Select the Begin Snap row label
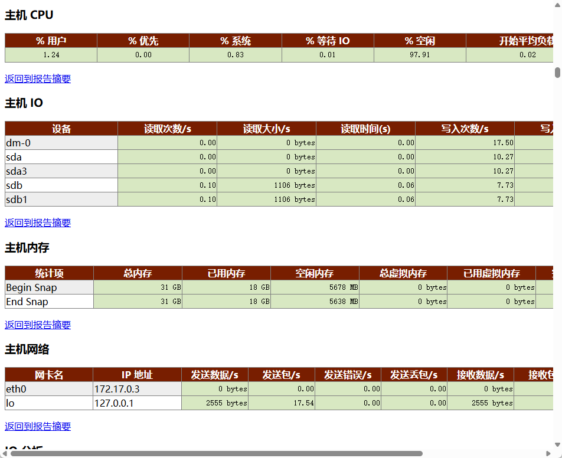 pos(49,287)
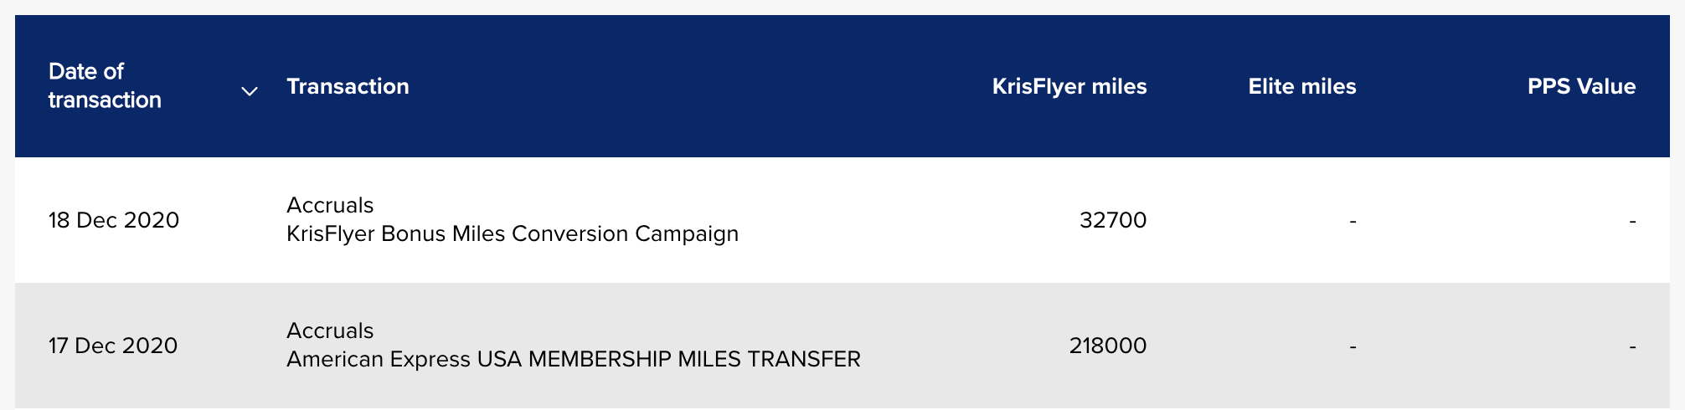Click the PPS Value dash for 17 Dec
The width and height of the screenshot is (1685, 410).
(1632, 346)
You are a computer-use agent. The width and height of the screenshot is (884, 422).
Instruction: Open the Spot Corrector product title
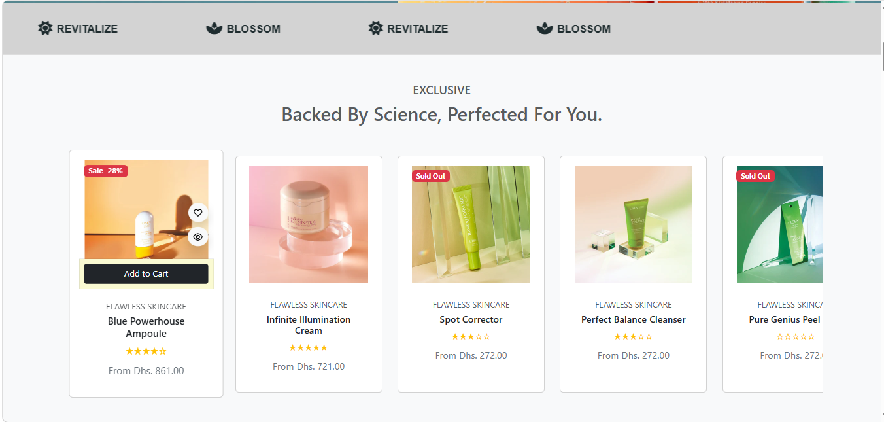click(x=471, y=320)
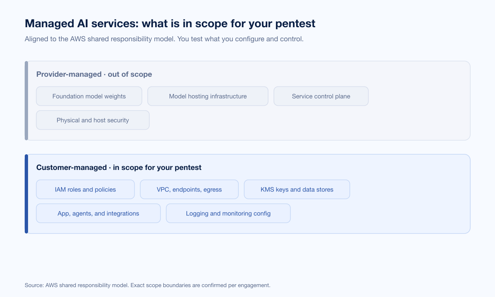Click the IAM roles and policies chip
This screenshot has width=495, height=297.
click(x=85, y=189)
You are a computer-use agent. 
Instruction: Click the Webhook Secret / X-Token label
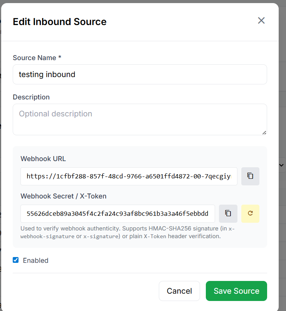(x=63, y=196)
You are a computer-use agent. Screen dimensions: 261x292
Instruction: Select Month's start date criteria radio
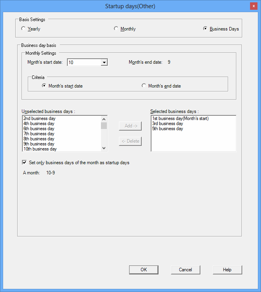point(44,86)
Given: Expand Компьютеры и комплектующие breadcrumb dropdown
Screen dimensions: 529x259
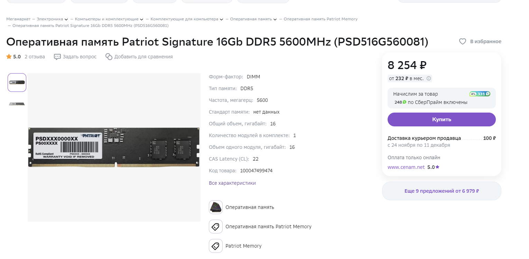Looking at the screenshot, I should click(x=141, y=19).
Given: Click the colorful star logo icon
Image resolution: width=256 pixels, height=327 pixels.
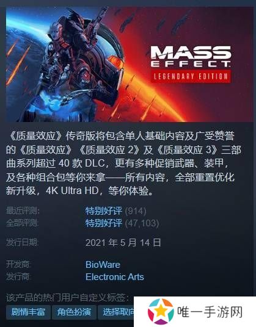Looking at the screenshot, I should 161,311.
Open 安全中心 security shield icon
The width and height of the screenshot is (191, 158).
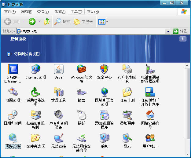click(104, 69)
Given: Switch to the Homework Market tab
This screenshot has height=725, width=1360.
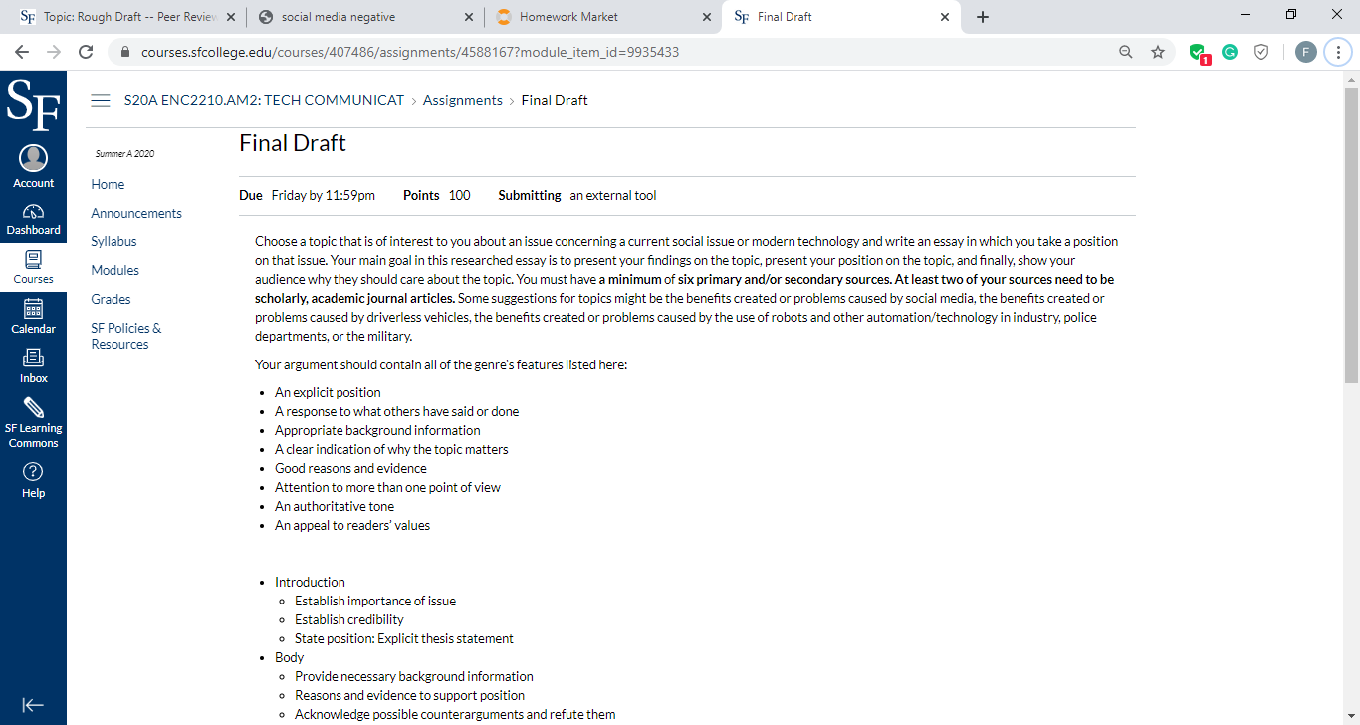Looking at the screenshot, I should 603,17.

→ **Your instructions**: Without the pictures, retype exactly the lines from the one that holds "Given: Expand Компьютеры" to the last line of the data above, both of them included.

→ **Written answer**:
Given: Expand Компьютеры и комплектующие breadcrumb dropdown
Screen dimensions: 529x259
Looking at the screenshot, I should click(x=141, y=19).
Given: Click the colorful star logo icon
Image resolution: width=256 pixels, height=327 pixels.
Looking at the screenshot, I should 161,311.
Open 安全中心 security shield icon
The width and height of the screenshot is (191, 158).
click(104, 69)
Given: Switch to the Homework Market tab
This screenshot has height=725, width=1360.
Looking at the screenshot, I should 603,17.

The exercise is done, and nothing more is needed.